If any aspect remains unclear, please do not hesitate to let us know; we would be more than happy to discuss it further with you.

评论- Response to authors

2025-08-05

SID may overlook structural inaccuracies that do not impact interventional distributions.

I am unsure about this statement as SID counts the number of falsely inferred interventional distances.

I am happy to raise my score as my other concerns have been addressed.

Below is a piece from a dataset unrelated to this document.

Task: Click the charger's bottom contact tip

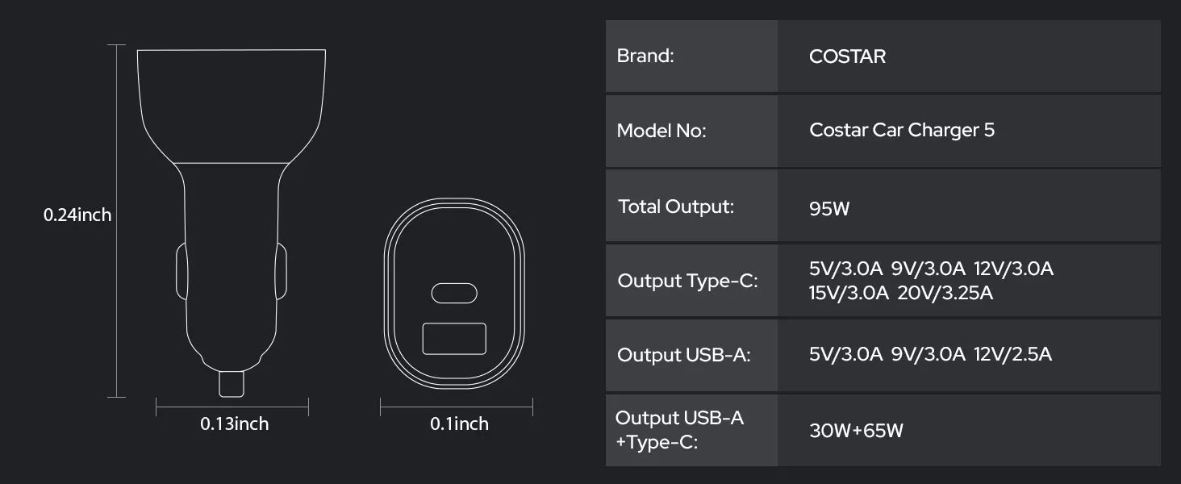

评论- Could you please let us know whether our responses properly addressed your concern?

2025-08-05

Dear Reviewer TNYS,

Thank you again for your valuable time dedicated to reviewing our paper and for your helpful suggestions. We particularly appreciate your questions regarding the complexity of the simulation, theorem, and related works. So we are eager to see whether our responses properly addressed your concerns and would be grateful for your feedback.

With best wishes,

Authors of Submission 17977

2025-08-06

We are so happy that your other concerns have been addressed, and we sincerely thank you for your recognition of our work.

Regarding the statement on SID, thank you for pointing this out. What we intended to convey is that SID and SHD capture complementary aspects of model evaluation: SHD penalizes all structural inaccuracies, while SID quantifies differences in the intervention distributions (SID counts the number of falsely inferred interventional distances, as you correctly pointed out). For a more comprehensive evaluation, we will revise the manuscript to clarify this more carefully to avoid any confusion and will put results on both metrics in the updated version.

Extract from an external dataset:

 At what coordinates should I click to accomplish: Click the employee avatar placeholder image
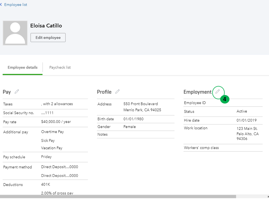15,33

We sincerely appreciate your thoughtful and constructive feedback, which has helped us present a more comprehensive evaluation. Thank you.

最终决定Accept (poster)

2025-09-17

The submission develops an algorithm for gene regulatory network inference in the presence of selection bias. Such bias is manifested in the form of symmetric perturbation effects, which cannot be explained by latent confounders assuming a causal DAG. Reviewers overall appreciated the efficacy and strong motivation of the idea. Reviewers raised concerns relating to comparisons with existing work (7UVK, TNYS), technical clarity (7UVK), lack of experiments with both confounders and selection bias (TNYS), lack of sensitivity analysis (yzJf), and lack of real-world case studies (yzJf). In discussions, authors provided additional results with latent confounders, more thorough sensitivity analyses, and real-world case studies. Reviewers indicated that most of these concerns were addressed to their satisfaction, leading to a consensus towards acceptance.